■ **EXERCISES TO COMPLETE**:
A: In the text on database synchronization, how many records in the source have different values from the target?
B: According to the text on database synchronization, how is the stored procedure able to handle INSERT and UPDATE automatically?
C: Write out the text on database synchronization from "When the two" to "for demonstration purposes.", substituting "origin" for "source".

begin DOCUMENT TEXT

When the two databases and tables have been created and populated, the Results pane should display the difference status as per image below.

You will notice that the difference for record count between the source and the target is 500 and that out of the data which should be overlapping, 10 records have different values i.e. 490 out of 500 records remained the same whereas 10 records have been changed in the source. This is a very rudimentary scenario and its simplicity is only for demonstration purposes.

Next, let’s assume that we want to synchronise the data between those two tables and databases to account for changed and new records in the target table. Below is the SQL for a stored procedure which accomplishes that, you can also download the SQL for this short series from HERE. As mentioned previously, the code builds MERGE SQL statement on the fly based on database objects’ metadata and as long the table has a primary key constraint present, it automatically handles INSERT and UPDATE based on its content.

end DOCUMENT TEXT
begin RECORDS SUPPLIED

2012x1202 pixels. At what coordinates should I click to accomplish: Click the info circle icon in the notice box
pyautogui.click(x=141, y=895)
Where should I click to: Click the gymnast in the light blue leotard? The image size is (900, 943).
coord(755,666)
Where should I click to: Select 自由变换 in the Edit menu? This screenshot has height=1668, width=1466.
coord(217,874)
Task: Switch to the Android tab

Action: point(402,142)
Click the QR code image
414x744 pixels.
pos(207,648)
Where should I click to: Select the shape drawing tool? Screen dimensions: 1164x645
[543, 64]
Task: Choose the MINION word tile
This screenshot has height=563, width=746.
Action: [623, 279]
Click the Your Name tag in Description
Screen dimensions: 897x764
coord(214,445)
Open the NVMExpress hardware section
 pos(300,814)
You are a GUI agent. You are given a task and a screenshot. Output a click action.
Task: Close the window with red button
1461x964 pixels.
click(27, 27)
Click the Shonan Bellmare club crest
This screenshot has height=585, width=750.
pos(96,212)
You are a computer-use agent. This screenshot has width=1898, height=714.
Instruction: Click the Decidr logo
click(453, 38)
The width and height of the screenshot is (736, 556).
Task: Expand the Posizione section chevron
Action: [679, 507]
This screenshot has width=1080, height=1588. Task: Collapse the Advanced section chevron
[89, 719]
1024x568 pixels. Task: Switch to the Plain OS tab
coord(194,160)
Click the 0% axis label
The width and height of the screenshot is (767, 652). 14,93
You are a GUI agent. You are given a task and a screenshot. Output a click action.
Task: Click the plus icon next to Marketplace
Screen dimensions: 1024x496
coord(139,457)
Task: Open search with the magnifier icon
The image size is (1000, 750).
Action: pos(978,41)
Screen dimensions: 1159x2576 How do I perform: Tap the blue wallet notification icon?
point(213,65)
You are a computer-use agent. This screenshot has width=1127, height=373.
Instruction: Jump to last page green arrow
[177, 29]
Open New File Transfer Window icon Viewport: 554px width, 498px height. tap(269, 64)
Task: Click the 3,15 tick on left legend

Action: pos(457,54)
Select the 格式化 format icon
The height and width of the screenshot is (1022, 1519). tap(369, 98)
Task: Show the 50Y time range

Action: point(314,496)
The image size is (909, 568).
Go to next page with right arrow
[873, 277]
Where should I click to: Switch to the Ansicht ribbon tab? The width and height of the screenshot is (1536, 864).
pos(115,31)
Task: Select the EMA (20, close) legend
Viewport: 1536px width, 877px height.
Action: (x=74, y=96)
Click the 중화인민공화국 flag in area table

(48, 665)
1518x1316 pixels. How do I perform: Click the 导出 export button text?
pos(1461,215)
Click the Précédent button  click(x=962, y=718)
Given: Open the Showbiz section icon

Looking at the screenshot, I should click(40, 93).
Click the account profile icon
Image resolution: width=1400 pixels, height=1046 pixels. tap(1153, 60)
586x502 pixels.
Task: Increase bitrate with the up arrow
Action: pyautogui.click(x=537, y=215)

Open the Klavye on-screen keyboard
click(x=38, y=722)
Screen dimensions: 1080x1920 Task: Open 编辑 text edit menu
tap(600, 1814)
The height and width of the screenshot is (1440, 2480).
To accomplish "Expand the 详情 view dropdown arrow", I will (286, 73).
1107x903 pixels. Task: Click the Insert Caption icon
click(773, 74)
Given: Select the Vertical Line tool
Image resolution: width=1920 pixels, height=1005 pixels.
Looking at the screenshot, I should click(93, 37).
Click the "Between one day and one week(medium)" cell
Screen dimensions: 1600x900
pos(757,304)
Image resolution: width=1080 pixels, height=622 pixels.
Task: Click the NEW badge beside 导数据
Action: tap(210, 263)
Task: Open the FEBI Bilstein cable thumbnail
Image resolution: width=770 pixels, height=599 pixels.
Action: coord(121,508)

end RECORDS SUPPLIED

■ **RESPONSE LIST**:
A: Ten records have different values.

B: The code builds a MERGE SQL statement on the fly from the metadata of the database objects. As long as the table has a primary key constraint, the procedure handles INSERT and UPDATE automatically based on the table's content.

C:
When the two databases and tables have been created and populated, the Results pane should display the difference status as per image below.

You will notice that the difference for record count between the origin and the target is 500 and that out of the data which should be overlapping, 10 records have different values i.e. 490 out of 500 records remained the same whereas 10 records have been changed in the origin. This is a very rudimentary scenario and its simplicity is only for demonstration purposes.